Of course, while we were admiring these poets not one of us had an inkling that their translator was one of the greatest poets of the century. That began to change with the publication of Miłosz’s Selected Poems in 1973 and other translations that followed, displaying a poet capable of a wide range of styles, subject matter, depth of ideas, and imagination combined with an eloquence rarely encountered in other poetry of the day.
COUNSELS
If I were in the place of young poets
(quite a place, whatever the generation might think)
I would prefer not to say that the earth is a madman’s dream,
a stupid tale full of sound and fury.
It’s true, I did not happen to see the triumph of justice.
The lips of the innocent make no claims.
And who knows whether a fool in a crown,
a wine cup in his hand, roaring that God favors him
because he poisoned, slew and blinded so many,
would not move the onlookers to tears: he was so gentle.
God does not multiply sheep and camels for the virtuous
and takes nothing away for murder and perjury.
He has been hiding so long that it has been forgotten
how he revealed himself in the burning bush
and in the breast of a young Jew
ready to suffer for all who were and who will be.
It is not certain if Ananke awaits her hour
to pay back what is due for the lack of measure and pride.
Man has been given to understand
that he lives only by the grace of those in power.
Let him therefore busy himself sipping coffee, catching butterflies.
Who cares for the Republic will have his right hand cut off.
And yet, the earth merits a bit, a tiny bit, of affection.
Not that I take too seriously consolations of nature,
and baroque ornaments, the moon, chubby clouds
(although it’s beautiful when bird-cherries blossom on the banks of the Wilia).
No, I would even advise to keep farther from nature,
from persistent images of infinite space,
of infinite time, from snails poisoned
on a path in a garden, just like our armies.
There is so very much death, and that is why affection
for pigtails, bright-colored skirts in the wind,
for paper boats no more durable than we are…
Interest in Miłosz peaked when he was awarded the Nobel Prize in 1980; his name became as familiar in this country as his leading American counterparts.
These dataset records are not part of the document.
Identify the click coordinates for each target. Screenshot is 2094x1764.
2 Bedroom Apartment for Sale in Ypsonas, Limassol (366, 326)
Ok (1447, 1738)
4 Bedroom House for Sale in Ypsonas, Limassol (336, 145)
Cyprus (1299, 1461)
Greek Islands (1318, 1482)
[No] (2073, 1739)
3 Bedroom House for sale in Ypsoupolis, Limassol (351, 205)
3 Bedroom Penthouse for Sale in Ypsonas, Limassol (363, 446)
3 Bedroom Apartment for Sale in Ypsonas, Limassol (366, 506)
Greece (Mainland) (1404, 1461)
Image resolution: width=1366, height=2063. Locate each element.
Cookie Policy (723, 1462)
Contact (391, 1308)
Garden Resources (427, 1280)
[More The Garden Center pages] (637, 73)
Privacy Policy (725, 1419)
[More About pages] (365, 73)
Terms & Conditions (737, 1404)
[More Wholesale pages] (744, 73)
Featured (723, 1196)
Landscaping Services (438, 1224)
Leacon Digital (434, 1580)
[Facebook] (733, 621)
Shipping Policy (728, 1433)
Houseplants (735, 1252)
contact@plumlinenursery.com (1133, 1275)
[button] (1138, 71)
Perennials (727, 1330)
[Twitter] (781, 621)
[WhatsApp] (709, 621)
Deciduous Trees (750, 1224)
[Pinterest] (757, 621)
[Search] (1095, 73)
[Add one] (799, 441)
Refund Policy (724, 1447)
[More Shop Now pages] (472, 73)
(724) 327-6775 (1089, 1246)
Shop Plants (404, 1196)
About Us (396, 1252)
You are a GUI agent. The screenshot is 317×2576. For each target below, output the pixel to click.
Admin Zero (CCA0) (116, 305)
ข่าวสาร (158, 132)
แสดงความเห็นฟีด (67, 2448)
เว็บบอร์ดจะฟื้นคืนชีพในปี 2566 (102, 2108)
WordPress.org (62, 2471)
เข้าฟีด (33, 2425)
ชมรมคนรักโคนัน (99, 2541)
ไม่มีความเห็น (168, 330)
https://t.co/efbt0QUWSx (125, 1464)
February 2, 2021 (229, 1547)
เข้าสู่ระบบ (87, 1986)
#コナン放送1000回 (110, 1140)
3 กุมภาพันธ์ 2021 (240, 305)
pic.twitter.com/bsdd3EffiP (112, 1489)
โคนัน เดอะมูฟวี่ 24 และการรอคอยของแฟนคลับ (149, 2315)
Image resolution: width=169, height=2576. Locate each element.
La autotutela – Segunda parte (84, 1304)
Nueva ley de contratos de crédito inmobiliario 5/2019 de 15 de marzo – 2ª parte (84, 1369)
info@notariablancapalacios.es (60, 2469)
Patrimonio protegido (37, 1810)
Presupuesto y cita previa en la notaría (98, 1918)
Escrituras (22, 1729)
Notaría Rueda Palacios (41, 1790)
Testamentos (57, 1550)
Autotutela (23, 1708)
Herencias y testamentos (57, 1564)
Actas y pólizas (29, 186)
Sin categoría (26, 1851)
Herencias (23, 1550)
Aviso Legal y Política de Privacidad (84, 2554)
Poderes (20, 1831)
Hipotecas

He often said that Whitman, our bard of democracy, was the poet with whom he felt the greatest affinity, which may explain how an immigrant writing in Polish found a large audience for his poetry in the United States. In a poem called “Ars Poetica,” he wrote:
I have always aspired to a more spacious form
that would be free from the claims of poetry or prose
and would let us understand each other without exposing
the author or reader to sublime agonies.
One problem for a biographer of such an eventful life is what to discuss at length and what to only touch on. In addition to being an immensely learned man with insatiable intellectual curiosity and profound views on a great range of subjects, both in his poems and in his prose, Miłosz lived through the experiences of what could have been half a dozen people. Since Franaszek’s ample biography has been greatly shortened from 960 pages in the original Polish to 526 pages in the English translation, I have no way of judging how much of what is discussed only briefly here—like his quarrel and final break with Herbert—is given more detailed treatment in the original text. I would have been much happier had the entire book been translated. However, even in this shortened version, Franaszek’s biography recommends itself and confirms the stature of Miłosz as an extraordinary figure.